# Math and reading? Surely you jest!

Common Core Anchor Standards

(see chart below)

With the Common Core Standards, reading and writing stretches across the curriculum to all subject areas. One area that reading occurs naturally, but people may not realize it, is in math. March is Math Madness Month, so we are going to explore how reading and writing are integrated into the Math curriculum in the ELA Common Core Standards, and how the two sets of standards align with one another. The Common Core Math standards are pretty grade and topic specific, but the overarching themes among grade levels are called “Math Practice” standards. I won’t pretend to completely understand all of the other math standards, because I, in no way, fancy myself a math teacher, but I can see some pretty strong alignments between the MP standards and the ELA standards.

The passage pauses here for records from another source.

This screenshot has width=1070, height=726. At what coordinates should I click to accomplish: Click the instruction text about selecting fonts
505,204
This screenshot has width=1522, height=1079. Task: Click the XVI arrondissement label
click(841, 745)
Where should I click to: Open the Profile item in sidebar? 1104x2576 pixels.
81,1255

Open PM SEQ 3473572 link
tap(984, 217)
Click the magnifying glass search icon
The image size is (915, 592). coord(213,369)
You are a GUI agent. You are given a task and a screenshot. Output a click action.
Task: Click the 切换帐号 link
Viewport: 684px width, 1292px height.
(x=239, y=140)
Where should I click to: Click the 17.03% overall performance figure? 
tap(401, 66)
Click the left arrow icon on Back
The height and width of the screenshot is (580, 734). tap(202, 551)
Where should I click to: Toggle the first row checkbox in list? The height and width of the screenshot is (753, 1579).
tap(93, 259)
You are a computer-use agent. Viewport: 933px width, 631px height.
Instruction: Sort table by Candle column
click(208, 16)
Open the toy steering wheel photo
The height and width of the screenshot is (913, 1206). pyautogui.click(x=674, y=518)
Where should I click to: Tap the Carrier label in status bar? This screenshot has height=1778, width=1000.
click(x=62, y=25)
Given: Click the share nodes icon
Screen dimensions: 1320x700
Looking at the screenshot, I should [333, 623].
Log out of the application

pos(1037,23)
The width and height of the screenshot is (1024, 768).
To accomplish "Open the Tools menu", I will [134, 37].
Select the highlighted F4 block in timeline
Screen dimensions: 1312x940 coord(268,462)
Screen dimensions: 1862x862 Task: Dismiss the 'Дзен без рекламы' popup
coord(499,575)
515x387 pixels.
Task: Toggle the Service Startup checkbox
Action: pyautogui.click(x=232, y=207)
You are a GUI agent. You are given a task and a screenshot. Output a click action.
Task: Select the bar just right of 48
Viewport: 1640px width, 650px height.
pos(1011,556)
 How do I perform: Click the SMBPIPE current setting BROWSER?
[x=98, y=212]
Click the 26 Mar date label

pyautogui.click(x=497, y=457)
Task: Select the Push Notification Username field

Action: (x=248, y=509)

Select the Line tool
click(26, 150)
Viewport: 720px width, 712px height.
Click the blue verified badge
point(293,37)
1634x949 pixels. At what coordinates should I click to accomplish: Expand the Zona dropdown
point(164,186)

Apologies upfront for the visually unappealing post!

This is how I see the Math and ELA Standards aligning when it comes to word problems:

CCSS.Math.Practice.MP1 Make sense of problems and persevere in solving them. Mathematically proficient students start by explaining to themselves the meaning of a problem and looking for entry points to its solution. They analyze givens, constraints, relationships, and goals. They make conjectures about the form and meaning of the solution and plan a solution pathway rather than simply jumping into a solution attempt. They consider analogous problems, and try special cases and simpler forms of the original problem in order to gain insight into its solution. They monitor and evaluate their progress and change course if necessary. Older students might, depending on the context of the problem, transform algebraic expressions or change the viewing window on their graphing calculator to get the information they need. Mathematically proficient students can explain correspondences between equations, verbal descriptions, tables, and graphs or draw diagrams of important features and relationships, graph data, and search for regularity or trends. Younger students might rely on using concrete objects or pictures to help conceptualize and solve a problem. Mathematically proficient students check their answers to problems using a different method, and they continually ask themselves, “Does this make sense?” They can understand the approaches of others to solving complex problems and identify correspondences between different approaches. | CCSS.ELA-Literacy.CCRA.R.1 Read closely to determine what the text says explicitly and to make logical inferences from it; cite specific textual evidence when writing or speaking to support conclusions drawn from the text.
CCSS.ELA-Literacy.CCRA.R.4 Interpret words and phrases as they are used in a text, including determining technical, connotative, and figurative meanings, and analyze how specific word choices shape meaning or tone.
CCSS.ELA-Literacy.CCRA.R.7 Integrate and evaluate content presented in diverse media and formats, including visually and quantitatively, as well as in words.
CCSS.ELA-Literacy.CCRA.R.10 Read and comprehend complex literary and informational texts independently and proficiently.
CCSS.ELA-Literacy.CCRA.W.5 Develop and strengthen writing as needed by planning, revising, editing, rewriting, or trying a new approach. |

While it is easy to make our own connections, it is clear that in order to comprehend any problem, be in ELA or Math, students must employ the same strategies: reading, comprehending, and making meaning of the words. I see the entire process of reading word problems to meet the ELA standard CCSS.ELA-Literacy.CCRA.R.10 Read and comprehend complex literary and informational texts independently and proficiently.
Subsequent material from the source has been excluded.